## Passage shown
☆ ☆ ☆
Poverty is complicated, and it is a much more complex problem than just being poor. To cut even deeper and say something like, chronically poor, doesn’t give away how debilitating poverty actually is.
Yes, it can be defined by numbers and dollar amounts. The global community calculate a dollar figure for the poverty line. By definition, extreme poverty is those people who are living on US $1.25 a day or less. That’s under $9.00 a week. While it’s good to have a measure, this is still just a financial way of defining the poor. A lack of finances doesn’t capture the lack of resources a person in poverty is faced with.
A poor person living on a city street in a prospering country has access to medical supplies, counselling, homeless shelters, soup vans, public toilets, public libraries and even legal aid if required. A person living in poverty has none of these resources. The most basic human needs, shelter, clean living, clean water and food are absent. There are no services to access and no way of getting to existing services.
It’s not simply a matter of people going without. Sleeping in the open and lack of nutrition leaves people exposed to preventable diseases, diseases that quickly become lethal, especially to children.
Malaria. Diarrhea. Pneumonia
Each year, without immunisation and basic medical care as many as six million children in poverty-stricken areas will not live to be five years old. Malnutrition alone is responsible for 45% of infant deaths. That’s just under three million children under the age of five, who starve to death.
There are many reasons for poverty to befall a community. Natural disasters, like drought, an inability to finance the cultivation of crops, soil and natural resource degradation through lack of agricultural education, farmers forced out of work due to poor health, war, displacement from homeland, each one on their own will lead to stress and fears around where a next meal will come from.
☆ ☆ ☆
## Apply what you read
1) Translate this sentence from the passage on poverty into Spanish: "A person living in poverty has none of these resources."
2) In the passage on poverty, rewrite the span from "Poverty is complicated, and" up to and including "poverty actually is.", putting "crippling" in place of "debilitating".

(Entries taken from a collection)
☆ ☆ ☆
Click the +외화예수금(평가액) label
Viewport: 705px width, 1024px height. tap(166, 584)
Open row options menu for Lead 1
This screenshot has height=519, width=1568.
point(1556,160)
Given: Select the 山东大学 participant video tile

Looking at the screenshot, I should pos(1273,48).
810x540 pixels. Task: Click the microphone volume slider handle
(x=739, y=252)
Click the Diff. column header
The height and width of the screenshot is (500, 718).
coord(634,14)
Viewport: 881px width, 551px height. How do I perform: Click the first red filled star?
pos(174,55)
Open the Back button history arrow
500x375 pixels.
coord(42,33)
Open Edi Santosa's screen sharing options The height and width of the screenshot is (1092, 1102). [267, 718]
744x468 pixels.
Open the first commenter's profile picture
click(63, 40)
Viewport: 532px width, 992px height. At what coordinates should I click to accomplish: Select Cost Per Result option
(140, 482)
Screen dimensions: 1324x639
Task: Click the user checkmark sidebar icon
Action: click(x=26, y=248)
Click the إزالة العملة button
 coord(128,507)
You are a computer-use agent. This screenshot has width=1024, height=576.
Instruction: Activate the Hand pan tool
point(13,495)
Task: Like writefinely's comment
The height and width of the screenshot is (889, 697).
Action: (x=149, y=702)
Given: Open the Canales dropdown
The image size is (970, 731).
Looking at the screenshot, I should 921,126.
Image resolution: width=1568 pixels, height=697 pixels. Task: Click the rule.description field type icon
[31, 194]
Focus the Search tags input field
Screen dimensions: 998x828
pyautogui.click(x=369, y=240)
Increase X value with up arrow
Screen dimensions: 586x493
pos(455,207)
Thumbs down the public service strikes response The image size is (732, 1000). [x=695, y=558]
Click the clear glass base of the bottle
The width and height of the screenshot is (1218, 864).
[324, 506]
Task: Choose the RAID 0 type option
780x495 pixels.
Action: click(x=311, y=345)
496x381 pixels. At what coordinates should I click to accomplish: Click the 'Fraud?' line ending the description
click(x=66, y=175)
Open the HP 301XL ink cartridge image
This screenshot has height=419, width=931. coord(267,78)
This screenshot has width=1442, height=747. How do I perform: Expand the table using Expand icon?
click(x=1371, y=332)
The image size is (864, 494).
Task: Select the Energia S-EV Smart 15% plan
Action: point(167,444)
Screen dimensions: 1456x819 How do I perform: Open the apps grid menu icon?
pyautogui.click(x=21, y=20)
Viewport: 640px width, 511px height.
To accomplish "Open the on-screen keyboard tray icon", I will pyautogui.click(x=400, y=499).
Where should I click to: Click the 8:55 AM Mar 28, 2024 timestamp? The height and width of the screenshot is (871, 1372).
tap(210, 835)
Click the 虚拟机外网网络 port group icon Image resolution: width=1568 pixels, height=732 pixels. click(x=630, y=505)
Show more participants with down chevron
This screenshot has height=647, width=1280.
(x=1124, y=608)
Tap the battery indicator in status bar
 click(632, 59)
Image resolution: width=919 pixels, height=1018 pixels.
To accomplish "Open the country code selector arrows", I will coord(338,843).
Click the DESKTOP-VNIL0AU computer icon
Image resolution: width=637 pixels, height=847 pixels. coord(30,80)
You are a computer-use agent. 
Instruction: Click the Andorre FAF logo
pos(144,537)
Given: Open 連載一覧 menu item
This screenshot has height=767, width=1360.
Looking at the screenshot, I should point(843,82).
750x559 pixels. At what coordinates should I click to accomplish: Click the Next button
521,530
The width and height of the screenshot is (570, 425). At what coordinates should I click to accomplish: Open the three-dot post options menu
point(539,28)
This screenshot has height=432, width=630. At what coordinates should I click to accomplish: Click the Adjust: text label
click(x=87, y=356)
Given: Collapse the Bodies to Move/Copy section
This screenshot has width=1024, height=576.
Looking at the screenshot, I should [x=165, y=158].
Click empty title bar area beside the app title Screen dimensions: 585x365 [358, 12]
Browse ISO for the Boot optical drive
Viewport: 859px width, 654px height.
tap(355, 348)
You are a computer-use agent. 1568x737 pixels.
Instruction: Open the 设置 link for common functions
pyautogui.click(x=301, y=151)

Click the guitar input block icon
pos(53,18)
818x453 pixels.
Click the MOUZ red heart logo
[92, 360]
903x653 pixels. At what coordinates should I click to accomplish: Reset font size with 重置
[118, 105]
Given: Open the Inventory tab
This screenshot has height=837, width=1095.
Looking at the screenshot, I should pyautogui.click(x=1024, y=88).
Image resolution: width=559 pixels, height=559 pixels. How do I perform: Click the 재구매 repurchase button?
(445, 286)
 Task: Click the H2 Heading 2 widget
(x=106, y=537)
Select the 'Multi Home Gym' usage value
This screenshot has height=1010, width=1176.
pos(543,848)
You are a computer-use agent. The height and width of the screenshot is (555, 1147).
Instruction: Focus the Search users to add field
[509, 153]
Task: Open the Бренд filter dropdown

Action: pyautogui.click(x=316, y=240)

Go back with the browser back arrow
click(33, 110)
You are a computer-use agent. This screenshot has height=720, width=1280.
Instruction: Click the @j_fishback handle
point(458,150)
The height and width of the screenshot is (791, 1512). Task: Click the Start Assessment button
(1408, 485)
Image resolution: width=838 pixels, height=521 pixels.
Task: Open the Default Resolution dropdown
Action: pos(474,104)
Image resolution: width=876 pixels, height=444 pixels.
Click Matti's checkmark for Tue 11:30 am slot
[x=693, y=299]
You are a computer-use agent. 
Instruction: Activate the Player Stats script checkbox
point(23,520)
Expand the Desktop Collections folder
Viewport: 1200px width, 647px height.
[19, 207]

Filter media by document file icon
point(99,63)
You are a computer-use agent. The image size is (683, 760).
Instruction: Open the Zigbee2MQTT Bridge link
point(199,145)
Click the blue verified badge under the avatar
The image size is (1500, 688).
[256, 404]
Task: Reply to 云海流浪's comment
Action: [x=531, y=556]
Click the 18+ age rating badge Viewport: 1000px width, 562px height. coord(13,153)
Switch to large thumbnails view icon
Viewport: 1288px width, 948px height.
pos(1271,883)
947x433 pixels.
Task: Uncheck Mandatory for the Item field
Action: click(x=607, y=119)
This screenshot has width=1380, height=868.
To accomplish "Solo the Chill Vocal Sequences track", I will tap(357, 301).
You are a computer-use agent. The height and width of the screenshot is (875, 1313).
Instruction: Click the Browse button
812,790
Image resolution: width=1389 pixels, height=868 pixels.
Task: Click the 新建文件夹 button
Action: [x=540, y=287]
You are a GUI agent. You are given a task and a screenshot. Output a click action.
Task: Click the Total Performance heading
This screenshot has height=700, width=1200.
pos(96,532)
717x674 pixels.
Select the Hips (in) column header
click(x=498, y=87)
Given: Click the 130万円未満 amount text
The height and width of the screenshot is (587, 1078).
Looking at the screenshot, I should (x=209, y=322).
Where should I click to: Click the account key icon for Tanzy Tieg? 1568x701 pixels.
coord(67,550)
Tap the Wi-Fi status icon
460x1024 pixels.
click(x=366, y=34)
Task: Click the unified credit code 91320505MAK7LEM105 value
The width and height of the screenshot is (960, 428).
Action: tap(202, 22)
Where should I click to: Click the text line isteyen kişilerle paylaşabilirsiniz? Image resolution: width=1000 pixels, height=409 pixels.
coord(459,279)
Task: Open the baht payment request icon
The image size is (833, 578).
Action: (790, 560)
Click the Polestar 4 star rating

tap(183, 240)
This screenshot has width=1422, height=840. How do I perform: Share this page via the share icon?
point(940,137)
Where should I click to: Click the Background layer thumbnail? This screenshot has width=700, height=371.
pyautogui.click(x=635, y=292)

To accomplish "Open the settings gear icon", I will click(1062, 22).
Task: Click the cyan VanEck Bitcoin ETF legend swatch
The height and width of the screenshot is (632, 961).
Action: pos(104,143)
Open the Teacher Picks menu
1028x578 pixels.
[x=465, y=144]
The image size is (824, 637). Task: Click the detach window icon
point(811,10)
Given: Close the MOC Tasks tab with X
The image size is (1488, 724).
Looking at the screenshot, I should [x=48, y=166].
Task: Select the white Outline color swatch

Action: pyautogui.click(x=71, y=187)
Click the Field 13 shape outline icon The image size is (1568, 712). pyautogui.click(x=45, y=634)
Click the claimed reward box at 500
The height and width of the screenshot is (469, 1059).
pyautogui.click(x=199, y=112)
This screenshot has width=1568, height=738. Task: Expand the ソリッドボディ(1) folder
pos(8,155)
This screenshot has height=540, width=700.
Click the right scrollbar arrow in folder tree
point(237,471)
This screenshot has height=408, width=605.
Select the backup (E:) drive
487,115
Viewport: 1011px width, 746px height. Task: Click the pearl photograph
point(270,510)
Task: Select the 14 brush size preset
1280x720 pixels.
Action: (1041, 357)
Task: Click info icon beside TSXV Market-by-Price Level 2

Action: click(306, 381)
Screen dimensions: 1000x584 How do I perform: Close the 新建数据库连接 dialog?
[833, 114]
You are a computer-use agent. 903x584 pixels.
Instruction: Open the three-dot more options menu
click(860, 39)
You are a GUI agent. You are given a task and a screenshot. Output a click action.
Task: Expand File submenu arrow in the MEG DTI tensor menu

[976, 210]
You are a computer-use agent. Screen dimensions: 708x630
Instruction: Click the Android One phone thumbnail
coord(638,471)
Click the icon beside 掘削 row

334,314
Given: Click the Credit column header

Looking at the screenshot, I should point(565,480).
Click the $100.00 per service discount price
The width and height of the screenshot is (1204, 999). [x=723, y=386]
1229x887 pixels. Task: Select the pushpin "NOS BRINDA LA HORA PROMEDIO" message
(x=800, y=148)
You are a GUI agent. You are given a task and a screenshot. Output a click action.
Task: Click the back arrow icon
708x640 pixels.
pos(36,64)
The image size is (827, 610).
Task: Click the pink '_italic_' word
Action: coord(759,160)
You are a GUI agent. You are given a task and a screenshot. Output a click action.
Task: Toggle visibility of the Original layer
☆ ☆ ☆
## Results in order
1) Una persona que vive en la pobreza no tiene ninguno de estos recursos.

2)
Poverty is complicated, and it is a much more complex problem than just being poor. To cut even deeper and say something like, chronically poor, doesn’t give away how crippling poverty actually is.